[Task item] Would you return every entry below without a single difference?

Collected data

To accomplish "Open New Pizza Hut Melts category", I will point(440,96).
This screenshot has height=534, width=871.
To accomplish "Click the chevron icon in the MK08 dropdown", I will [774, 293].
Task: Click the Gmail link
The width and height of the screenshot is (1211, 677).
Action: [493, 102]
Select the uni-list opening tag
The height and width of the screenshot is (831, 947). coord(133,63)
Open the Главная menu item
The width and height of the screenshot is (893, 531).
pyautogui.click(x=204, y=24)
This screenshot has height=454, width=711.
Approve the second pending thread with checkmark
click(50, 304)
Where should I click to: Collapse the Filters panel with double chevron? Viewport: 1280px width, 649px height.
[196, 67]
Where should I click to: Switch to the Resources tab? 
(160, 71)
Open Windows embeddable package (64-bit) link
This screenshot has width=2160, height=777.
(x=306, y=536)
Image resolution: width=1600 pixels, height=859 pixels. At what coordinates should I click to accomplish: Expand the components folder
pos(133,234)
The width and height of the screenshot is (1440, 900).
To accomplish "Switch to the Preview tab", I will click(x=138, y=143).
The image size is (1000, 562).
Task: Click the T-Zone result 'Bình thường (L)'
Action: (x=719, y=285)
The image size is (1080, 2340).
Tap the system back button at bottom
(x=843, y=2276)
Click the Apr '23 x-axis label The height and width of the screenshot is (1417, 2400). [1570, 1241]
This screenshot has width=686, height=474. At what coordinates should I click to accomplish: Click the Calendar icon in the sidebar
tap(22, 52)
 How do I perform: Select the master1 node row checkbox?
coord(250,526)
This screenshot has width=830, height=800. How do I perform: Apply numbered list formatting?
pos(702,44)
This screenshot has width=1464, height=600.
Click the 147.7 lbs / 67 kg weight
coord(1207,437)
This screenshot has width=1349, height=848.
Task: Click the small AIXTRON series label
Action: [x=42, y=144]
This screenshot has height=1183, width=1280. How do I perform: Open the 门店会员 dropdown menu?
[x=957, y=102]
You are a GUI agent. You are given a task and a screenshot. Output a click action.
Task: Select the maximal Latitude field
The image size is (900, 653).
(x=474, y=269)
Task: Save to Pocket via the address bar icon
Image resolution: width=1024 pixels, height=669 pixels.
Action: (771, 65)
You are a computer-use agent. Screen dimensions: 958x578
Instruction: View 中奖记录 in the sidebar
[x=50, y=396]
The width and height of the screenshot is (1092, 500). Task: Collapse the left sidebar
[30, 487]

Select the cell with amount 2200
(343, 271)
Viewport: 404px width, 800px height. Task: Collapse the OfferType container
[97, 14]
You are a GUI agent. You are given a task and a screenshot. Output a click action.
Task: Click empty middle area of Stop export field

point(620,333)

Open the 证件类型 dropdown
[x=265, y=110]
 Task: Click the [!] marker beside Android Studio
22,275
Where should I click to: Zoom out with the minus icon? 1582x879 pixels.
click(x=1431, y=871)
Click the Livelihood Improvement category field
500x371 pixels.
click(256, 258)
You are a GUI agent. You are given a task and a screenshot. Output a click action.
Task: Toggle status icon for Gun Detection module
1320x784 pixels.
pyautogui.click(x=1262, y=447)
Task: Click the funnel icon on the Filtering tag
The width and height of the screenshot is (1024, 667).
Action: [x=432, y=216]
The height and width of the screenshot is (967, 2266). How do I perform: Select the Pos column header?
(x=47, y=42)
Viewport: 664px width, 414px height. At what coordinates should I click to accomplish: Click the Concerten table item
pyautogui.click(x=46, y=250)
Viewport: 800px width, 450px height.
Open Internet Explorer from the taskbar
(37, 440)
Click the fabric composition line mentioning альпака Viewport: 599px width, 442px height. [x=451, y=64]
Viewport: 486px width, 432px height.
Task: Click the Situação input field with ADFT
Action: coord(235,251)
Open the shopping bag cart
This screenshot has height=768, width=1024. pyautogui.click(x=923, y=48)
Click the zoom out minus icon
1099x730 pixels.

[Task answer]
To accomplish "Open New Pizza Hut Melts category", I will point(440,96).
This screenshot has height=534, width=871.
To accomplish "Click the chevron icon in the MK08 dropdown", I will [774, 293].
Task: Click the Gmail link
The width and height of the screenshot is (1211, 677).
Action: [493, 102]
Select the uni-list opening tag
The height and width of the screenshot is (831, 947). coord(133,63)
Open the Главная menu item
The width and height of the screenshot is (893, 531).
pyautogui.click(x=204, y=24)
This screenshot has height=454, width=711.
Approve the second pending thread with checkmark
click(50, 304)
Where should I click to: Collapse the Filters panel with double chevron? Viewport: 1280px width, 649px height.
[196, 67]
Where should I click to: Switch to the Resources tab? 
(160, 71)
Open Windows embeddable package (64-bit) link
This screenshot has width=2160, height=777.
(x=306, y=536)
Image resolution: width=1600 pixels, height=859 pixels. At what coordinates should I click to accomplish: Expand the components folder
pos(133,234)
The width and height of the screenshot is (1440, 900).
To accomplish "Switch to the Preview tab", I will click(x=138, y=143).
The image size is (1000, 562).
Task: Click the T-Zone result 'Bình thường (L)'
Action: (x=719, y=285)
The image size is (1080, 2340).
Tap the system back button at bottom
(x=843, y=2276)
Click the Apr '23 x-axis label The height and width of the screenshot is (1417, 2400). [1570, 1241]
This screenshot has width=686, height=474. At what coordinates should I click to accomplish: Click the Calendar icon in the sidebar
tap(22, 52)
 How do I perform: Select the master1 node row checkbox?
coord(250,526)
This screenshot has width=830, height=800. How do I perform: Apply numbered list formatting?
pos(702,44)
This screenshot has width=1464, height=600.
Click the 147.7 lbs / 67 kg weight
coord(1207,437)
This screenshot has width=1349, height=848.
Task: Click the small AIXTRON series label
Action: [x=42, y=144]
This screenshot has height=1183, width=1280. How do I perform: Open the 门店会员 dropdown menu?
[x=957, y=102]
You are a GUI agent. You are given a task and a screenshot. Output a click action.
Task: Select the maximal Latitude field
The image size is (900, 653).
(x=474, y=269)
Task: Save to Pocket via the address bar icon
Image resolution: width=1024 pixels, height=669 pixels.
Action: (771, 65)
You are a computer-use agent. Screen dimensions: 958x578
Instruction: View 中奖记录 in the sidebar
[x=50, y=396]
The width and height of the screenshot is (1092, 500). Task: Collapse the left sidebar
[30, 487]

Select the cell with amount 2200
(343, 271)
Viewport: 404px width, 800px height. Task: Collapse the OfferType container
[97, 14]
You are a GUI agent. You are given a task and a screenshot. Output a click action.
Task: Click empty middle area of Stop export field

point(620,333)

Open the 证件类型 dropdown
[x=265, y=110]
 Task: Click the [!] marker beside Android Studio
22,275
Where should I click to: Zoom out with the minus icon? 1582x879 pixels.
click(x=1431, y=871)
Click the Livelihood Improvement category field
500x371 pixels.
click(256, 258)
You are a GUI agent. You are given a task and a screenshot. Output a click action.
Task: Toggle status icon for Gun Detection module
1320x784 pixels.
pyautogui.click(x=1262, y=447)
Task: Click the funnel icon on the Filtering tag
The width and height of the screenshot is (1024, 667).
Action: [x=432, y=216]
The height and width of the screenshot is (967, 2266). How do I perform: Select the Pos column header?
(x=47, y=42)
Viewport: 664px width, 414px height. At what coordinates should I click to accomplish: Click the Concerten table item
pyautogui.click(x=46, y=250)
Viewport: 800px width, 450px height.
Open Internet Explorer from the taskbar
(37, 440)
Click the fabric composition line mentioning альпака Viewport: 599px width, 442px height. [x=451, y=64]
Viewport: 486px width, 432px height.
Task: Click the Situação input field with ADFT
Action: coord(235,251)
Open the shopping bag cart
This screenshot has height=768, width=1024. pyautogui.click(x=923, y=48)
Click the zoom out minus icon
1099x730 pixels.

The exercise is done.